Ein weiteres Beispiel sind die Rentner. Hier sind Kürzungen der Ruhegelder von 50 Prozent keine Seltenheit. Dennoch müssen die Ruheständler vor Gericht beweisen, dass sie nicht in betrügerischer Absicht handeln, wenn bei einer von 1500 Euro monatlich auf 750 Euro gekürzten Rente Kreditraten in Höhe von 600 Euro monatlich nicht mehr abbezahlt werden können.

In Nafpaktos bei Patras erklärte ein Angestellter der Waldschutzbehörde gegenüber Telepolis, dass er vor der Krise mit Überstunden auf ein regelmäßiges monatliches Einkommen von 1800 bis 1900 Euro kam. Er legte entsprechende Steuererklärungen aus der Vergangenheit vor. Seine Ehefrau war ebenfalls berufstätig. Das Paar hat Kinder und erwarb Wohneigentum und nahm einen Kredit mit monatlicher Belastung von 650 Euro auf. Die Ehefrau verlor ihren Job, dem Ehemann wurden Überstunden gestrichen und das Einkommen auf 850 Euro brutto gekürzt. Der Kredit kann nicht mehr bedient werden. Für die Immobilie finden sich keine Käufer.

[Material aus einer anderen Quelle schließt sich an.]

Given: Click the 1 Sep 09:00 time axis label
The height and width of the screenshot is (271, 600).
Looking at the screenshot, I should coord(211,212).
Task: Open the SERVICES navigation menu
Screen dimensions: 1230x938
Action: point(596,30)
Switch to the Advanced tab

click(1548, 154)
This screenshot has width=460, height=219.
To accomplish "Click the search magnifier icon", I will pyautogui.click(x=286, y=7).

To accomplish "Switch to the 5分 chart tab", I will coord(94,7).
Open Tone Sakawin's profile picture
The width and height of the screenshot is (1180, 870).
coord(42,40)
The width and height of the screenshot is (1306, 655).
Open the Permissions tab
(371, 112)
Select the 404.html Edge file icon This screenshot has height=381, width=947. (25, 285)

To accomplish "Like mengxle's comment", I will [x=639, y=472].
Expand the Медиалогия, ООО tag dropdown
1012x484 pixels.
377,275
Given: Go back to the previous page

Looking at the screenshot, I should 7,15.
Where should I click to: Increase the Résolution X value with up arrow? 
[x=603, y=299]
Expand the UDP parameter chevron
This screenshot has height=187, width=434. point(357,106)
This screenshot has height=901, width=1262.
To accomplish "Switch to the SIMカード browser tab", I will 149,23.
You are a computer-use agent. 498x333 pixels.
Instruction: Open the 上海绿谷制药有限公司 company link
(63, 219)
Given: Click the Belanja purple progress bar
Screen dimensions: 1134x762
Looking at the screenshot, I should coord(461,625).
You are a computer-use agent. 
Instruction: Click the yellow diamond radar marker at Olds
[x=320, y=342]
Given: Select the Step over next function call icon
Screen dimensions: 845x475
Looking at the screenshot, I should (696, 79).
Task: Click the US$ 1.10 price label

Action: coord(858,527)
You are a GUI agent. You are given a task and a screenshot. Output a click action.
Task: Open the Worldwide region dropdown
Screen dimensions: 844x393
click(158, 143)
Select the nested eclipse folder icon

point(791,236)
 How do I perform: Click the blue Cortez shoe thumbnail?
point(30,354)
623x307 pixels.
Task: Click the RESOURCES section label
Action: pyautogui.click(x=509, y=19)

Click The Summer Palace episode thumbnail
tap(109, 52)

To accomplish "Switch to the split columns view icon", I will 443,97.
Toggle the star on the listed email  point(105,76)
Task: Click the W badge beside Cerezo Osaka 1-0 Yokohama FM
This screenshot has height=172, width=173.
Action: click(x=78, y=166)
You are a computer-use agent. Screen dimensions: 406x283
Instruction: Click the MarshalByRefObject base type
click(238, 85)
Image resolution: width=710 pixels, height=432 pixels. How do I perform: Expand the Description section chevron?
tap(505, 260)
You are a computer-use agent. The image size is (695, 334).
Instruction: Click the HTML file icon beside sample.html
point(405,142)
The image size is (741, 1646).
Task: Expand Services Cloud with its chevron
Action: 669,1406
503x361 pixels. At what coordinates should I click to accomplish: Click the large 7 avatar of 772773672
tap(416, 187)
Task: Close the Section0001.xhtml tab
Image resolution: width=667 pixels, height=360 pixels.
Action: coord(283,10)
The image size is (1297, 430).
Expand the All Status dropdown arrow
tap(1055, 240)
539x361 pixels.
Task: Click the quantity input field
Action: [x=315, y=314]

Um die Pfändung ihrer einzigen Wohnung zu verhindern, müssen Betroffene vor Gericht gehen und entsprechend dem nach seiner Schöpferin genannten Katseli-Gesetz beweisen, dass sie keine "strategischen Zechpreller" - also nur unverschuldet Überschuldete sind. Dabei ist es notwendig, den Schuldnern gegenüber zu belegen, wie man zumindest einen Teil der aufgenommenen Kredite bedienen kann. Allein an Anwaltskosten und Gerichtsgebühren sind für derartige Verfahren in der Regel mindestens 1500 Euro fällig. Die Wirkung des Katseli-Gesetzes ist befristet und muss mit neuen Regierungserlassen regelmäßig erneuert werden. Freiberufler und Gewerbetreibende waren bis vor wenigen Monaten von dem Gesetz ausgeschlossen. Griechenland kennt keine Privatinsolvenz. Schulden eines früheren Ehepartners belasten auch nach der Scheidung Geschiedene, sofern das Paar wie in der Regel vorgeschrieben eine gemeinsame Steuererklärung abgab.

Wer nicht unter das Katseli-Gesetz fällt und Kreditraten nicht bedienen kann, dessen Kredit gilt in der griechischen Sprache als "rot" und kann von der Bank an ausländische Fonds für einen Bruchteil des Nennwertes verkauft werden. Ein "Verkauf" an den Schuldner oder dessen Bürgen ist gesetzlich ausgeschlossen worden, vorgeblich um auf diese Art und Weise der Zechprellerei Einhalt zu gebieten.